作者
Konrad Pieszko,Jarosław Hiczkiewicz,Katarzyna Łojewska,Beata Uziębło‐Życzkowska,Paweł Krzesiński,Monika Gawałko,Monika Budnik,Katarzyna Starzyk,Beata Wożakowska−Kapłon,Ludmiła Daniłowicz‐Szymanowicz,Damian Kaufmann,Maciej Wójcik,Robert Błaszczyk,Katarzyna Mizia-Stec,Maciej T. Wybraniec,Katarzyna Kosmalska,Marcin Fijałkowski,Anna Szymańska,Mirosław Dłużniewski,Michał Kucio,Maciej Haberka,Karolina Kupczyńska,Błażej Michalski,Anna Tomaszuk‐Kazberuk,Katarzyna Wilk‐Śledziewska,Renata Wachnicka‐Truty,Marek Koziński,Jacek Kwieciński,Rafał Wolny,Ewa Kowalik,Iga Kolasa,Agnieszka Jurek,Jan Budzianowski,Paweł Burchardt,Agnieszka Kapłon‐Cieślicka,Piotr Slomka
摘要
Abstract Aims Transoesophageal echocardiography (TOE) is often performed before catheter ablation or cardioversion to rule out the presence of left atrial appendage thrombus (LAT) in patients on chronic oral anticoagulation (OAC), despite associated discomfort. A machine learning model [LAT-artificial intelligence (AI)] was developed to predict the presence of LAT based on clinical and transthoracic echocardiography (TTE) features.

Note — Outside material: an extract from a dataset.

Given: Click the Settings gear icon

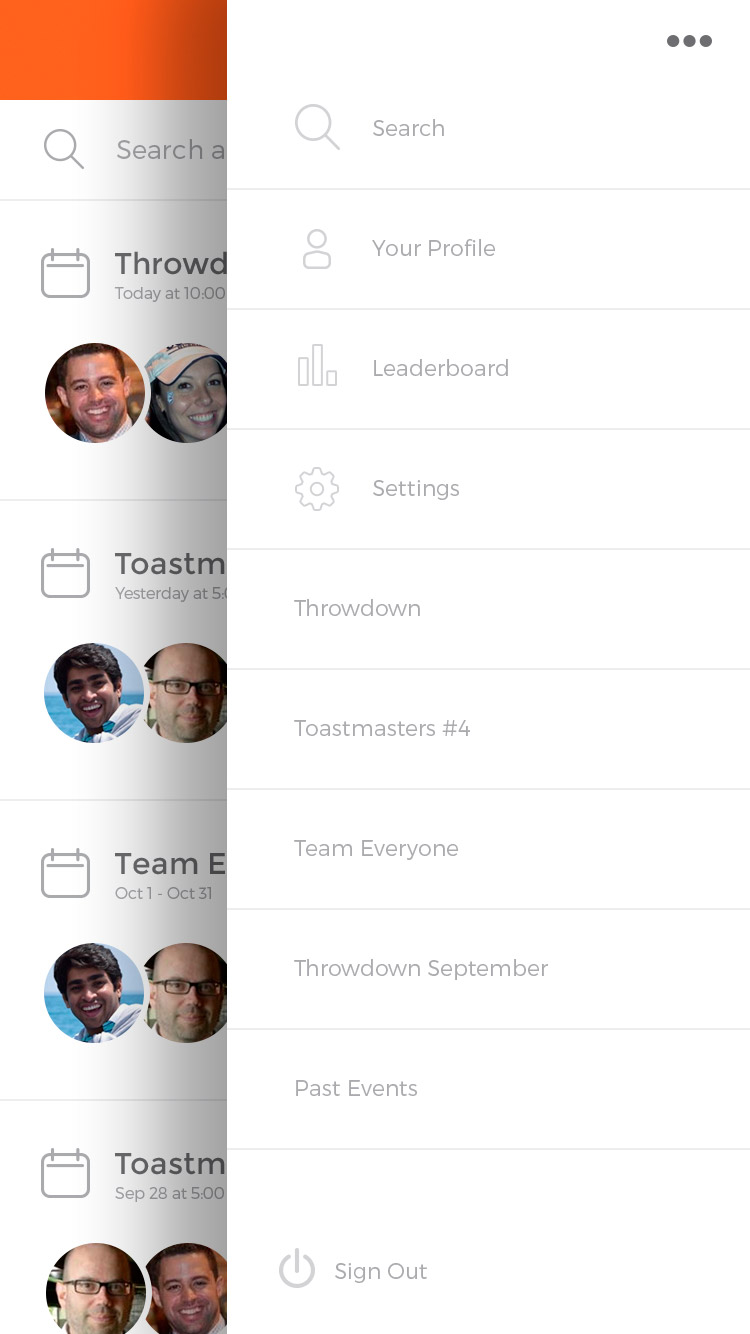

Methods and results Data from a 13-site prospective registry of patients who underwent TOE before cardioversion or catheter ablation were used. LAT-AI was trained to predict LAT using data from 12 sites (n = 2827) and tested externally in patients on chronic OAC from two sites (n = 1284). Areas under the receiver operating characteristic curve (AUC) of LAT-AI were compared with that of left ventricular ejection fraction (LVEF) and CHA2DS2-VASc score. A decision threshold allowing for a 99% negative predictive value was defined in the development cohort. A protocol where TOE in patients on chronic OAC is performed depending on the LAT-AI score was validated in the external cohort. In the external testing cohort, LAT was found in 5.5% of patients. LAT-AI achieved an AUC of 0.85 [95% confidence interval (CI): 0.82–0.89], outperforming LVEF (0.81, 95% CI 0.76–0.86, P < .0001) and CHA2DS2-VASc score (0.69, 95% CI: 0.63–0.7, P < .0001) in the entire external cohort. Based on the proposed protocol, 40% of patients on chronic OAC from the external cohort would safely avoid TOE. Conclusion LAT-AI allows accurate prediction of LAT. A LAT-AI-based protocol could be used to guide the decision to perform TOE despite chronic OAC.